Data supplied START

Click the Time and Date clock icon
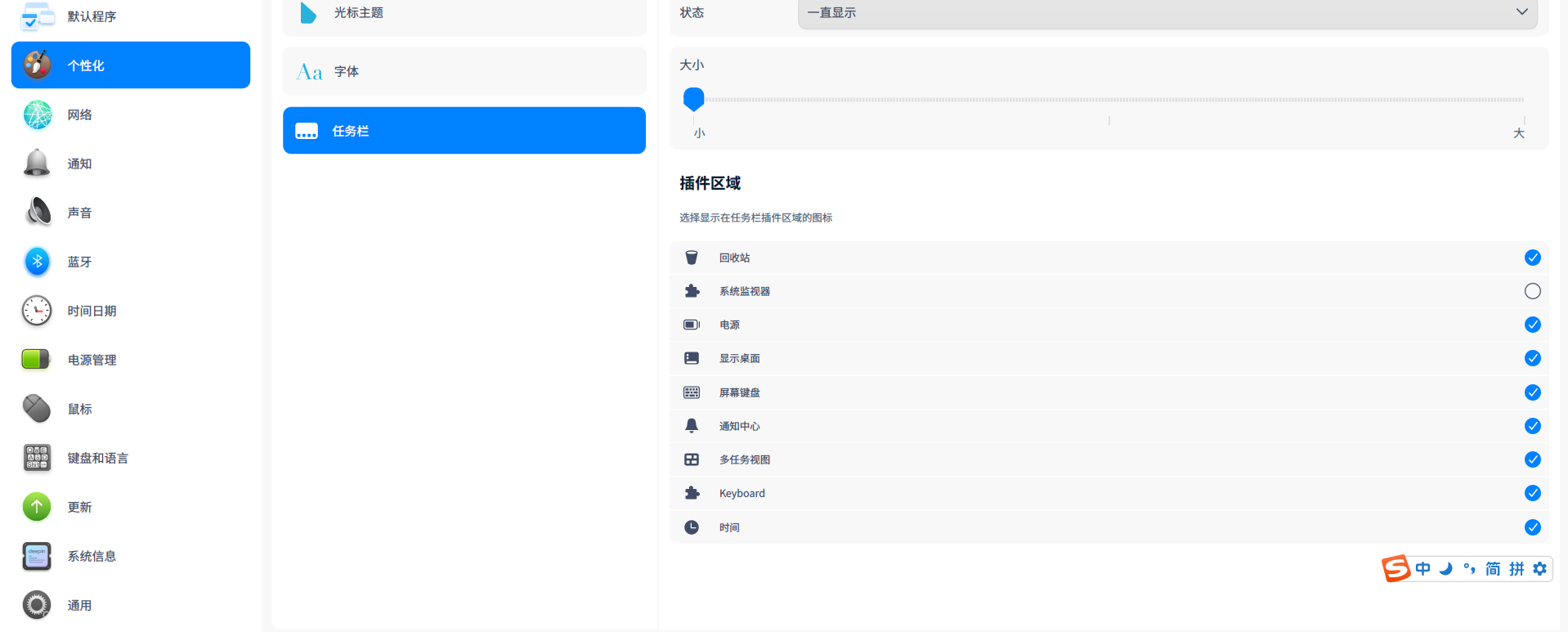Image resolution: width=1568 pixels, height=632 pixels. (x=37, y=311)
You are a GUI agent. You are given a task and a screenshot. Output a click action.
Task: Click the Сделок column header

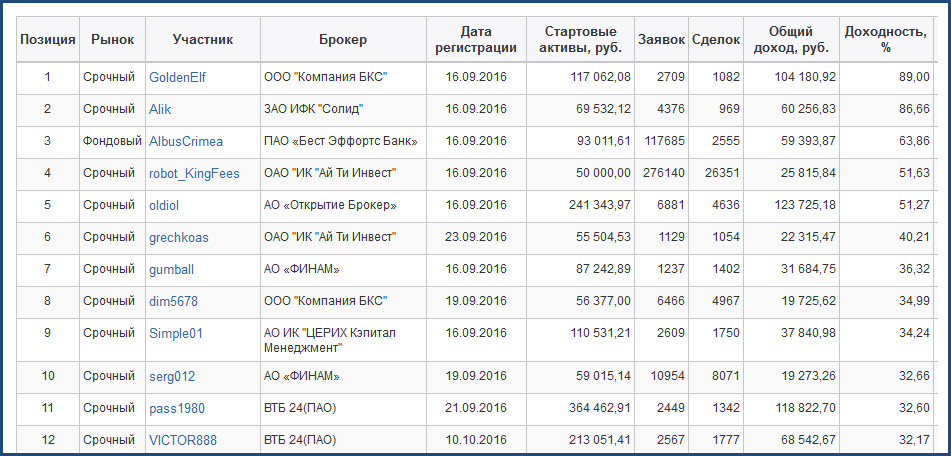(716, 40)
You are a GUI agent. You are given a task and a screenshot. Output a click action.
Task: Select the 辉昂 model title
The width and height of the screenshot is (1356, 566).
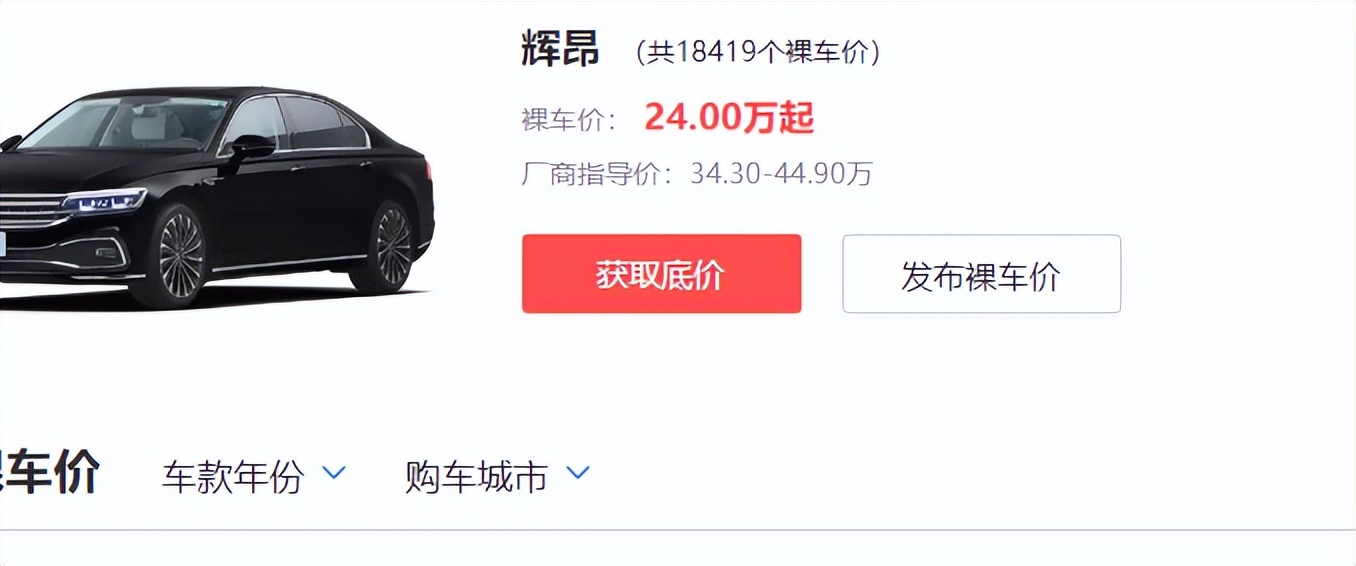click(560, 48)
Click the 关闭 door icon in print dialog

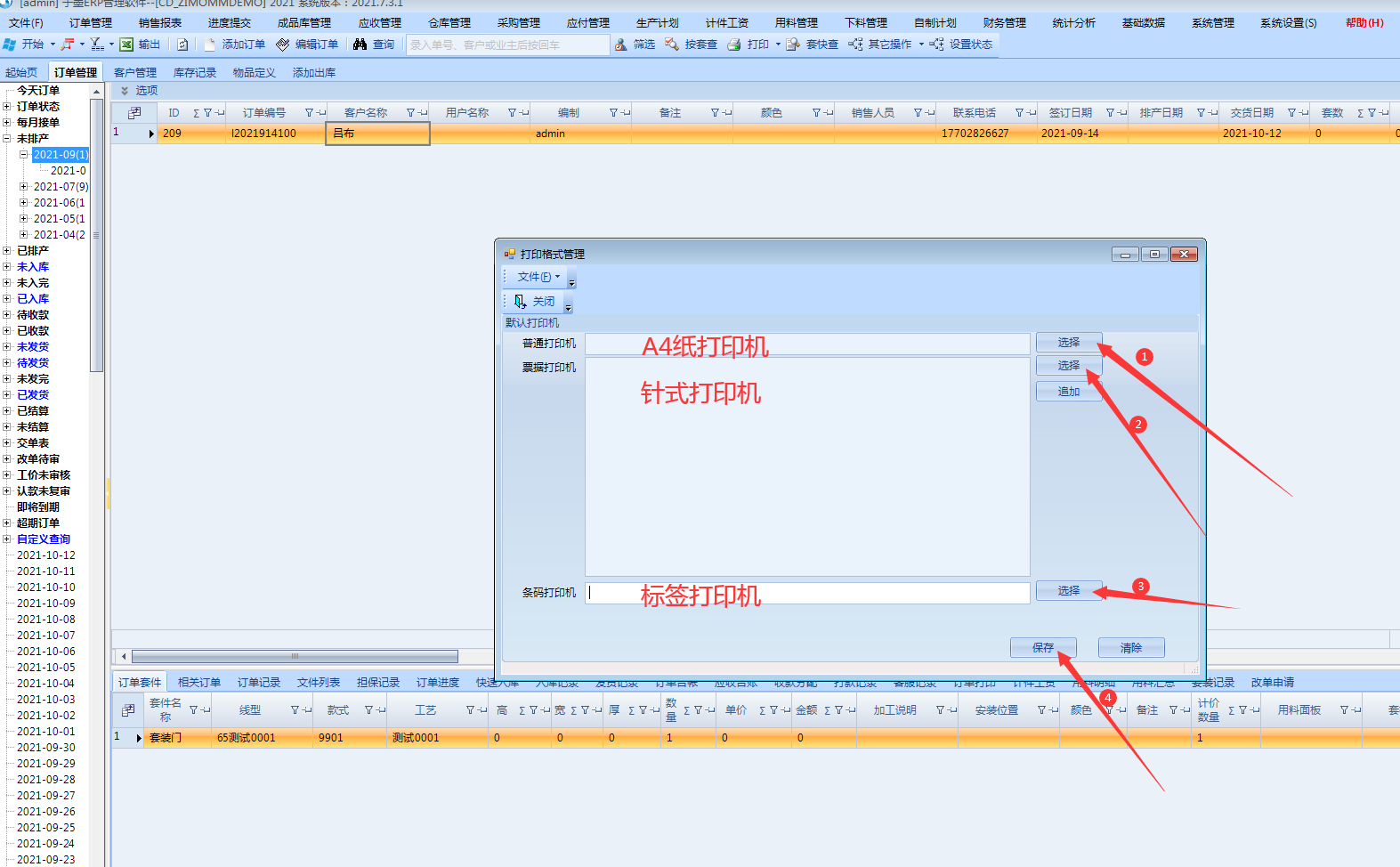click(521, 302)
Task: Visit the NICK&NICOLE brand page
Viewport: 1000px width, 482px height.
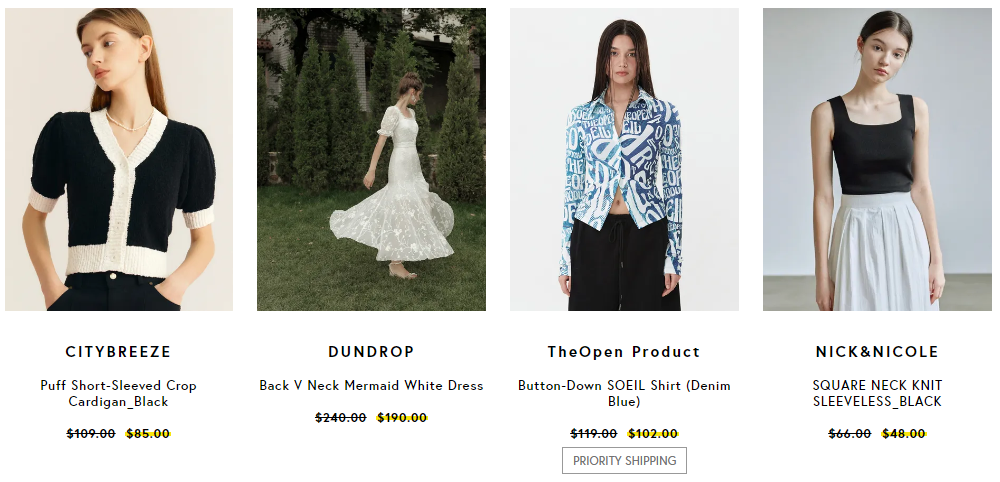Action: click(x=877, y=352)
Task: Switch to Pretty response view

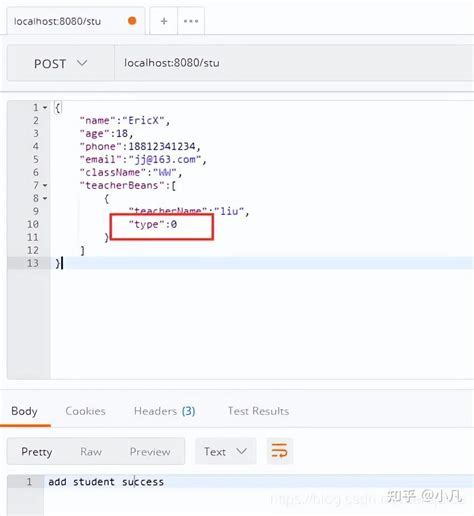Action: [x=37, y=452]
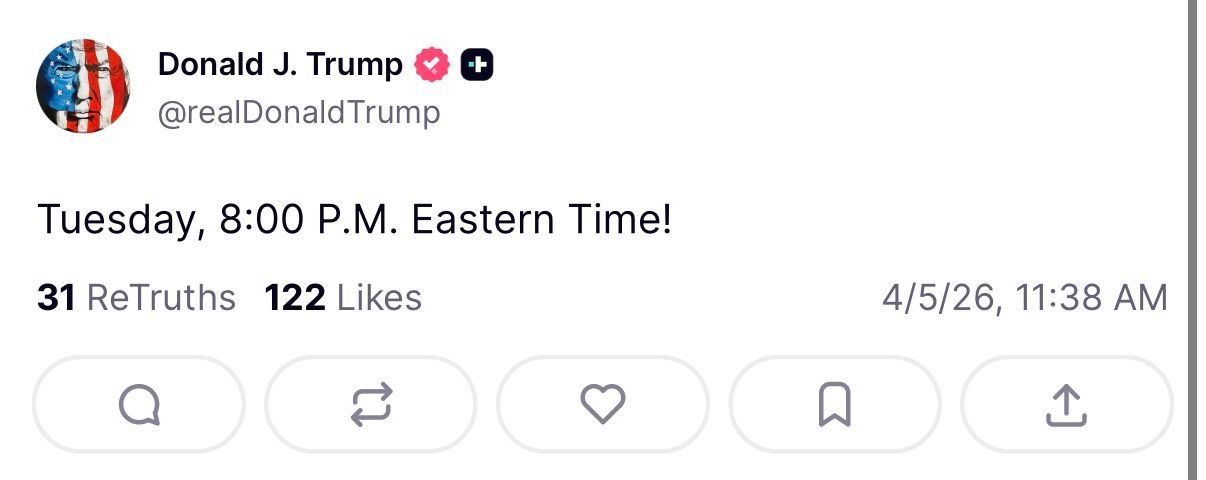This screenshot has width=1206, height=480.
Task: Reply to the Tuesday 8:00 P.M. post
Action: [139, 405]
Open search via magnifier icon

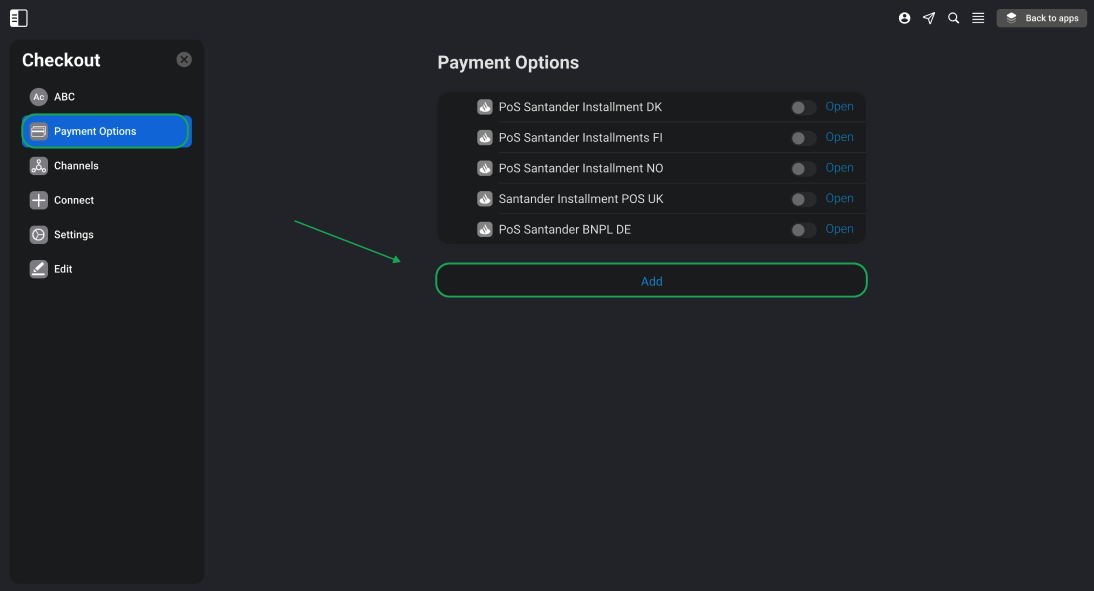coord(953,18)
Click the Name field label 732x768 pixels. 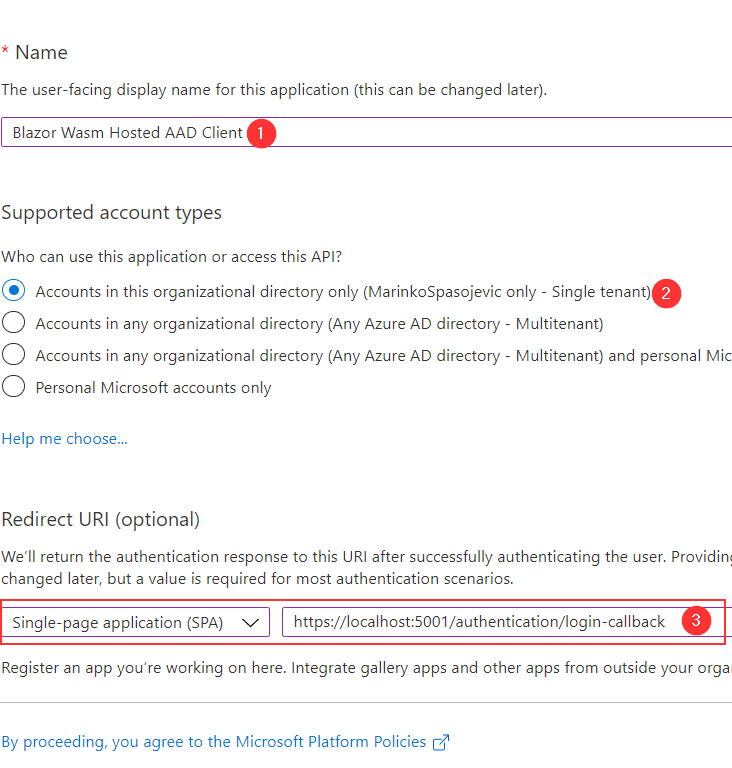41,52
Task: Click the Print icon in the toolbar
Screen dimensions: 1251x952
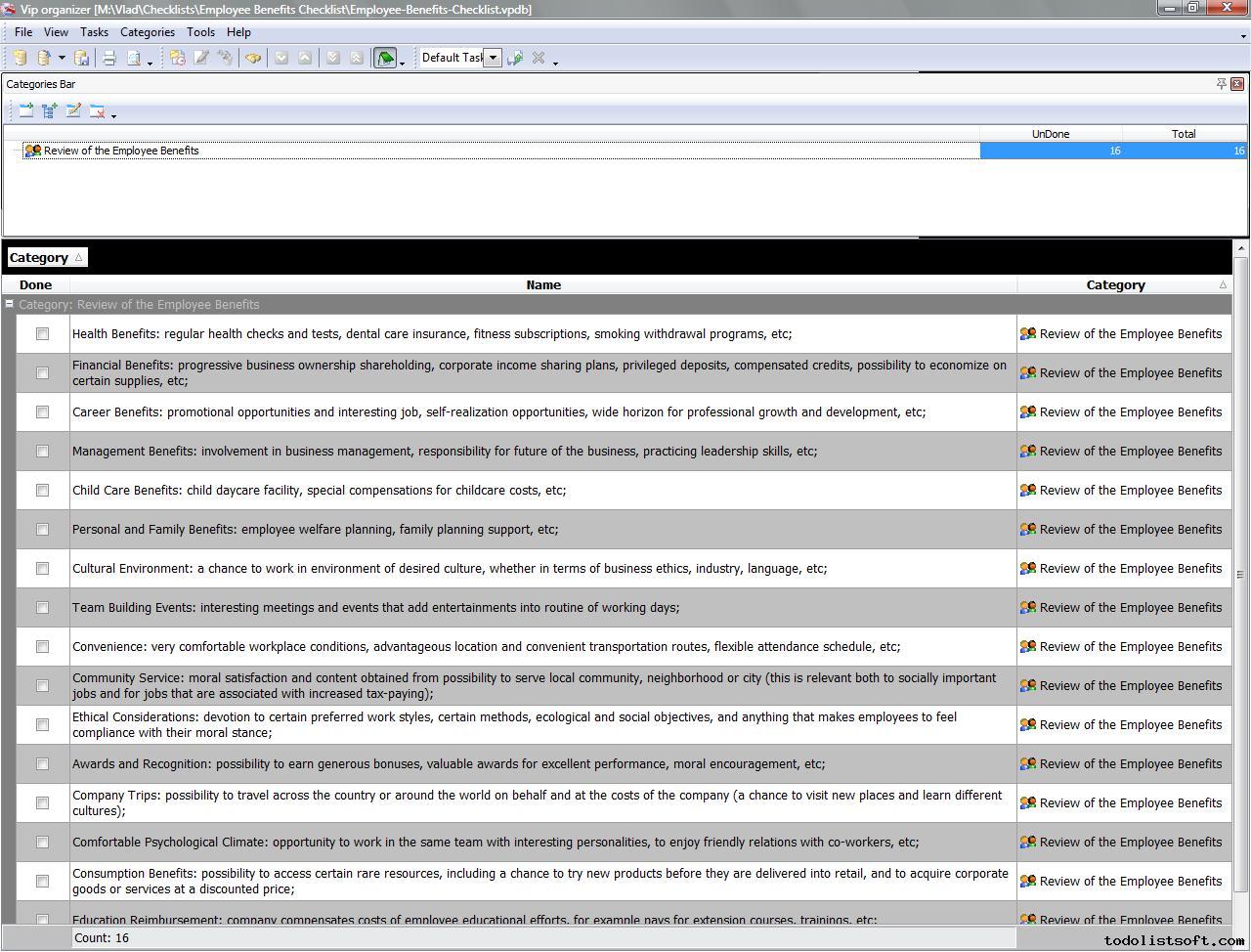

Data supplied END

Leaving out the pictures, print each line of the records above from the first up to and including the one that contains "Task: Select the 辉昂 model title", exactly as written.

Click the Time and Date clock icon
Image resolution: width=1568 pixels, height=632 pixels. (x=37, y=311)
You are a GUI agent. You are given a task and a screenshot. Output a click action.
Task: Click the Сделок column header

(716, 40)
You are a GUI agent. You are given a task and a screenshot. Output a click action.
Task: Select the 辉昂 model title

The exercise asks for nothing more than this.